FIDO Alliance launches new IoT certification program
The FIDO Alliance has announced the launch of its FIDO Device Onboard (FDO) Certification Program, enabling edge node and IoT device vendors to prove that their solutions adhere to the security and interoperability requirements of the FDO specifications.
Achieving certification allows vendors to demonstrate their products are high quality and at low risk of cyber threats, while deploying companies can ensure devices will interoperate more seamlessly and securely within IoT and distributed computing infrastructures, according to the company.
Vendors around the world, including Dell Technologies, IBM, Intel, Red Hat and VinCSS have already begun to include the FDO specification in products and services, which are being utilised by customers in a variety of settings and applications.
According to Markets and Markets in their June 2023 report, the “Edge Computing Market size is expected to grow from $53.6 billion in 2023 to $111.3 billion by 2028.” They go on to say that “despite the benefits, the edge computing architecture is susceptible to cyberattacks with the addition of vulnerable edge nodes and IoT devices.”
The FIDO Alliance’s FDO technology has been specifically defined by leaders including Intel, Google, Microsoft, Qualcomm and ARM to address these concerns so that users in areas such as enterprise and industrial can fully take advantage of edge computing opportunities.
The FDO protocol is a freely available standard that champions a ‘zero trust’ approach to remove these barriers, enabling devices to quickly and securely onboard to cloud and edge management platforms.
As a Dell Technologies white paper explained, “The installation of these systems must prioritize simplicity and must be zero-touch once plugged in and powered on. Secure operations require the ability to bring edge devices into your environment with zero touch in mind.”
FDO Certification, testing for which will take place in early October provides conformance and interop testing, a security risk analysis, and assurance that a company's device meets FDO Specification and Security and Privacy Requirements.

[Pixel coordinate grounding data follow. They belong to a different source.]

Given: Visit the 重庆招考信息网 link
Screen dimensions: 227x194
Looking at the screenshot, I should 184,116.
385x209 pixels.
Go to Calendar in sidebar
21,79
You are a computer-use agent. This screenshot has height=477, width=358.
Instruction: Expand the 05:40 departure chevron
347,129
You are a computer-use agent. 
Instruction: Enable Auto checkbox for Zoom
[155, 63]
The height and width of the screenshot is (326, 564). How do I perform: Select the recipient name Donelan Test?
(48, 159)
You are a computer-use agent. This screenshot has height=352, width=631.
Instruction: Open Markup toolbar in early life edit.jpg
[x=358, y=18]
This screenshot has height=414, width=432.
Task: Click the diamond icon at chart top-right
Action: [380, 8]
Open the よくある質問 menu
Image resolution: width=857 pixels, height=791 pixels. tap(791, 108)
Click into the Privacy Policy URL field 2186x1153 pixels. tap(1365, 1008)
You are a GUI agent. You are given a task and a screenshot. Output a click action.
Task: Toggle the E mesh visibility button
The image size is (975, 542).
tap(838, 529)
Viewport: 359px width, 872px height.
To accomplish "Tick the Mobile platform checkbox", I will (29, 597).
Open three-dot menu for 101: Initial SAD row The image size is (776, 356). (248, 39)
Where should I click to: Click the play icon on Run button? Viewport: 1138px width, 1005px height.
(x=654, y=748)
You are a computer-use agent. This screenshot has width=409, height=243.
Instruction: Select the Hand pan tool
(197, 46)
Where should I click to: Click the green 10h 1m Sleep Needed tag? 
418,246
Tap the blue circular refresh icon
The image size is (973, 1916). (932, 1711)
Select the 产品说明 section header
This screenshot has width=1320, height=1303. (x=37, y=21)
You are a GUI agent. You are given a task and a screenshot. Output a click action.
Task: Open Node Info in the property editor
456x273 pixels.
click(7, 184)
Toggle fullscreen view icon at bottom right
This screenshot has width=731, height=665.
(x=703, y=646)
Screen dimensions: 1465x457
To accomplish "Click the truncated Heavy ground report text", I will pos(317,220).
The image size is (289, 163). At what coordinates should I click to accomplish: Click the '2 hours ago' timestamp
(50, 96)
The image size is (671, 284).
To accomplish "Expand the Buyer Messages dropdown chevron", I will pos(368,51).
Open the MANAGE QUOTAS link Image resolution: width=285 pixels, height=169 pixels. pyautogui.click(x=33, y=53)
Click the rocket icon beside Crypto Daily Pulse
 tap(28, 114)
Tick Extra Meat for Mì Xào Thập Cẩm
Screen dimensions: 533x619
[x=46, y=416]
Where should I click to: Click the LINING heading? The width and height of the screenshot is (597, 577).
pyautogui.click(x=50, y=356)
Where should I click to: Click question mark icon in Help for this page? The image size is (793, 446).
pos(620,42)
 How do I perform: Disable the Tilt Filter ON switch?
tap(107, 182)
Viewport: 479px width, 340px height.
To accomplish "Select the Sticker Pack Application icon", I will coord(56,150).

Certification testing builds trust among device owners, as devices are validated as meeting a high level of security by a third-party.
Andrew Shikiar, executive director and CMO of the FIDO Alliance, says, “Edge nodes and IoT devices are bringing transformative benefits to a whole range of industries but overcoming the security risks that exist today is critical to enable more organizations to take the leap."
“The appetite we’ve seen for the FIDO Device Onboard (FDO) standard since we launched last year is a testament to how urgent the business need is to secure the edge in a way that’s quick and cost-effective. Launching the certification program marks another step towards fostering trust in the edge and IoT space and taking mass deployments to the next level.”
FIDO Alliance brings together 250+ of influential and innovative companies and government agencies from across the globe to deliver security specifications that offer strong security, are free to use and easy to deploy, the company states.
The FDO Specification is an important pillar in the expansion of the Alliance’s core vision: to boost global cyber security levels, help eliminate data breaches and enable secure online experiences.
The business benefits of the FIDO Device Onboard (FDO) standard include:
- Simplicity: Businesses no longer have to pay more for the installation and onboarding process than they do for the actual hardware devices themselves. The highly automated FDO process effectively brings ‘plug and play’ to the world of onboarding edge nodes and IoT devices.
- Flexibility: Businesses can choose which cloud or edge platforms they want to onboard devices to at the point of installation (as opposed to when devices are manufactured). A single device SKU can be onboarded to any platform (edge or cloud), thereby greatly simplifying the device supply chain.
- Security: FDO leverages an “zero trust” approach, which means the installer no longer needs – nor has access to – any sensitive infrastructure/access control information.